What you give must be the lines from the one containing "How do I perform: Open" through the last line of the listing below, exactly, with nothing else and no pictures.

◇ ◇ ◇ ◇ ◇

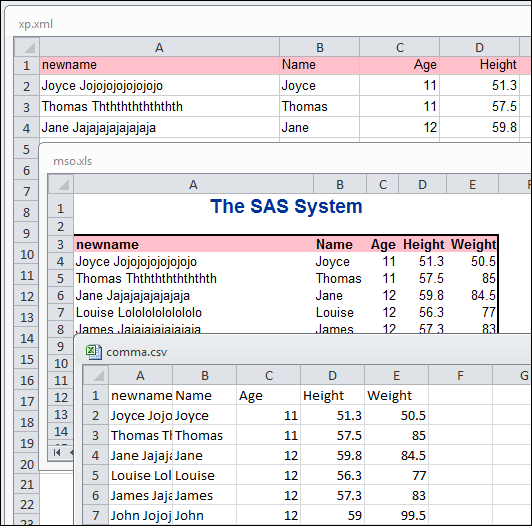The image size is (532, 526).
Task: Select all cells in xp.xml sheet corner
Action: click(27, 47)
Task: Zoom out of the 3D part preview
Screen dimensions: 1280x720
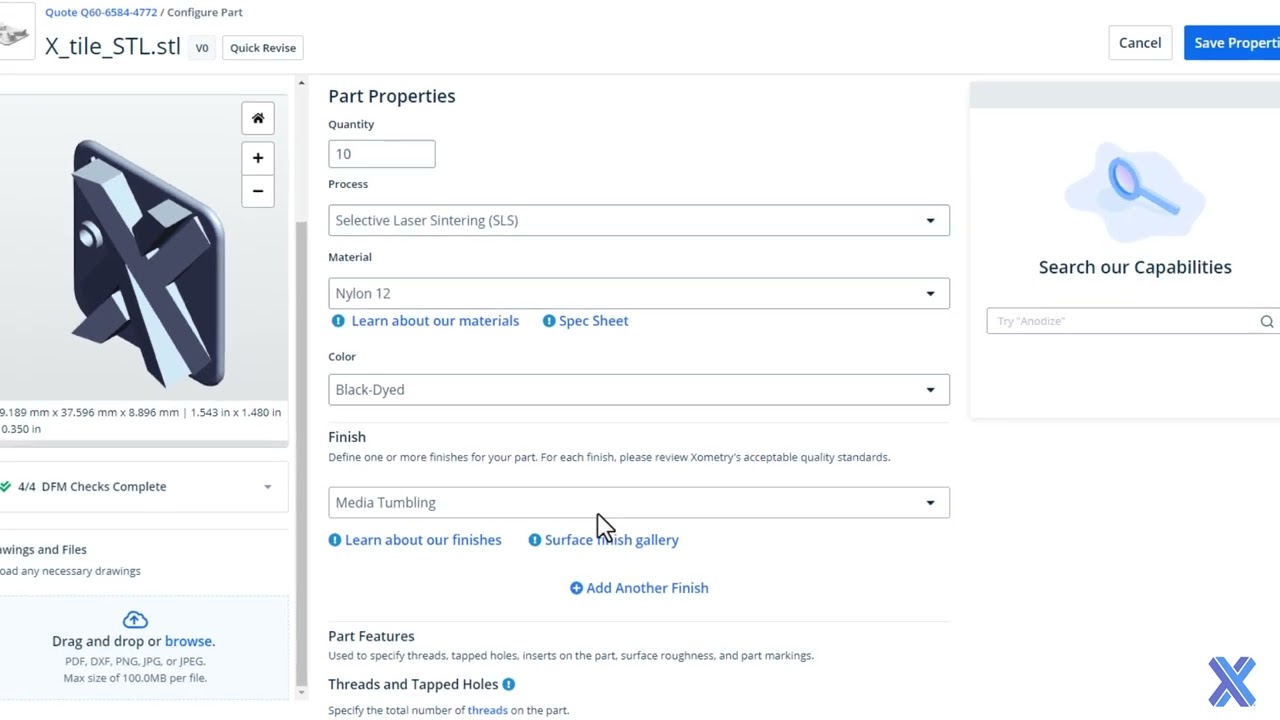Action: coord(258,191)
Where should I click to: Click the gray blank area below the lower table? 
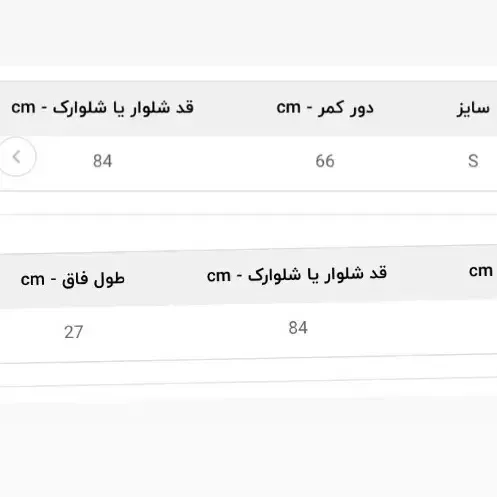coord(248,448)
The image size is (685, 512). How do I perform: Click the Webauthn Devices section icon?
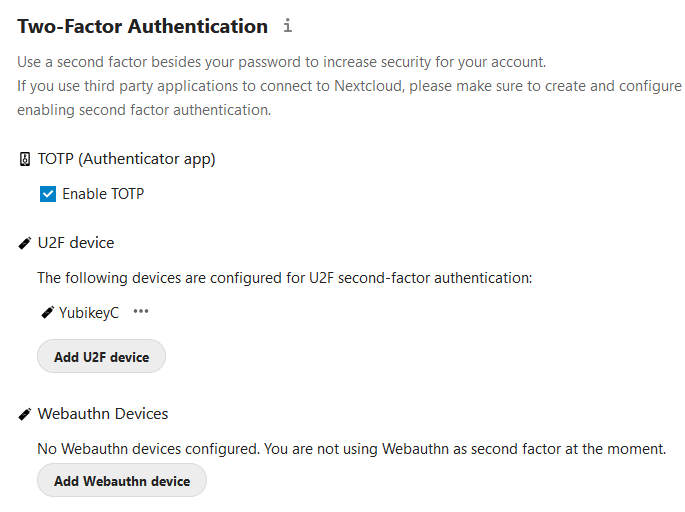point(25,414)
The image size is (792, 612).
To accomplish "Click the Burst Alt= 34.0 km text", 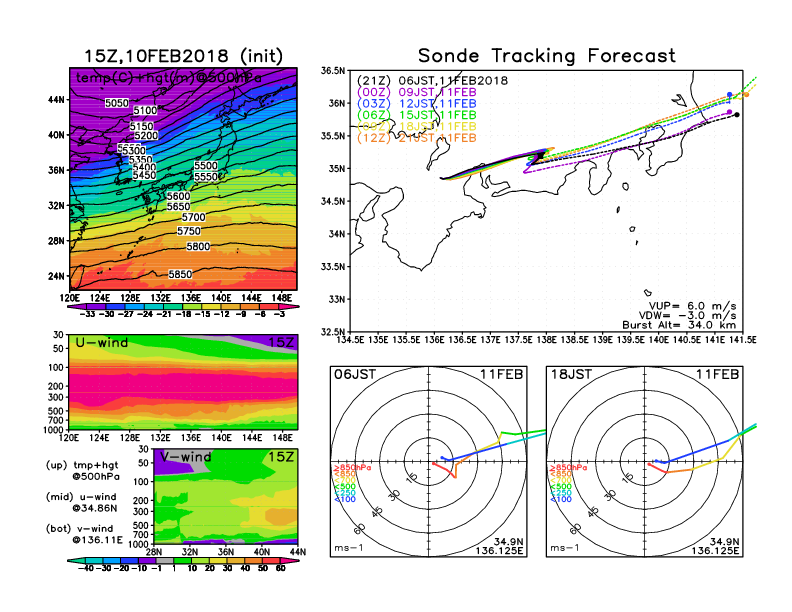I will [690, 324].
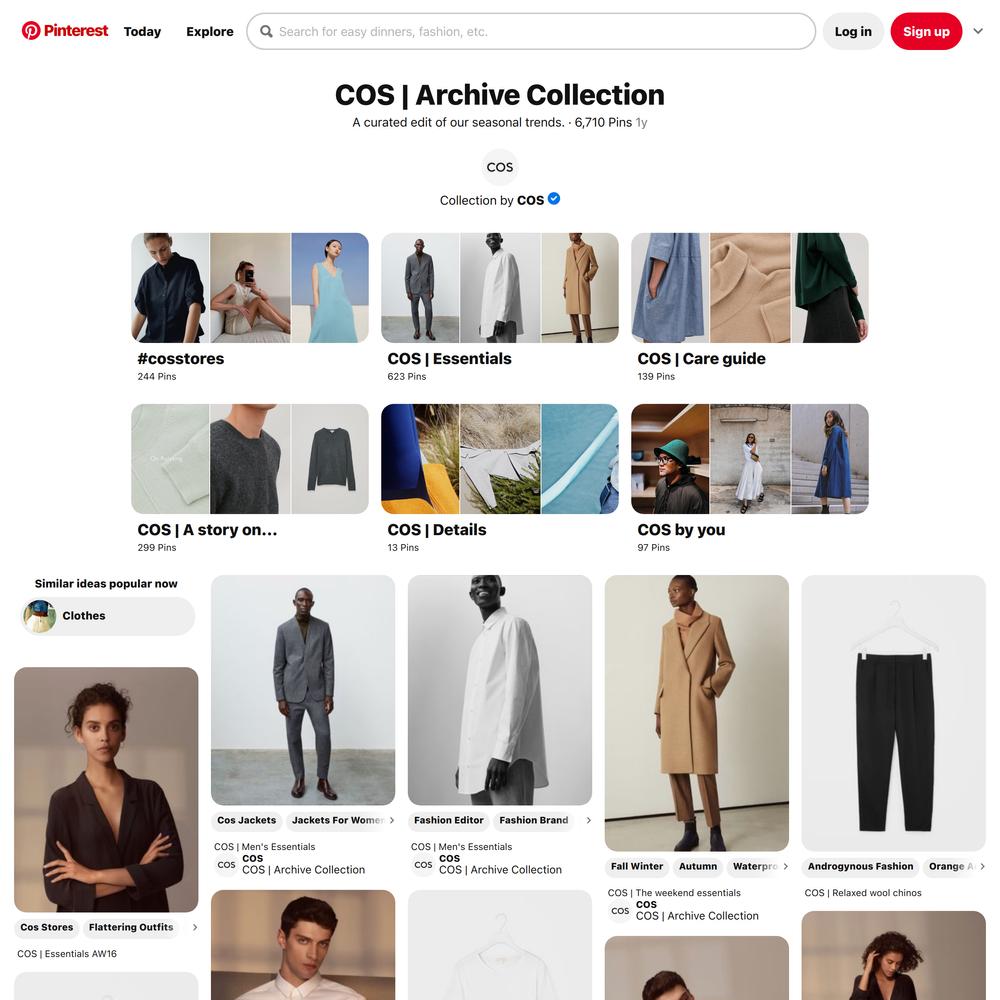Click the COS round profile avatar
The height and width of the screenshot is (1000, 1000).
click(499, 167)
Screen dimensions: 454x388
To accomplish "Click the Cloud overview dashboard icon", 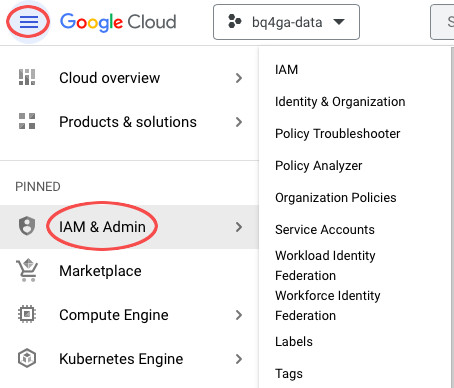I will (x=27, y=77).
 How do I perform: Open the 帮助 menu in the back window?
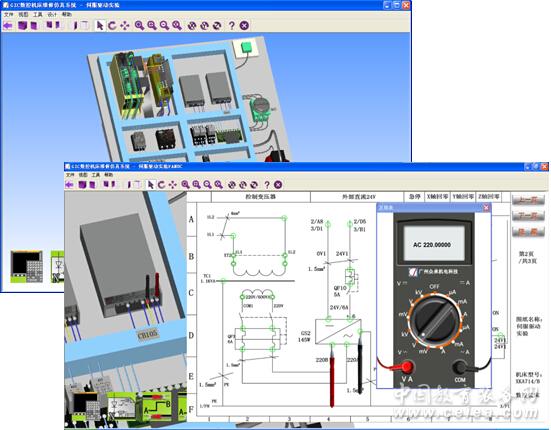tap(66, 14)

◇ ◇ ◇ ◇ ◇

- **Result of this exercise**
 How do I perform: Open the 帮助 menu in the back window?
tap(66, 14)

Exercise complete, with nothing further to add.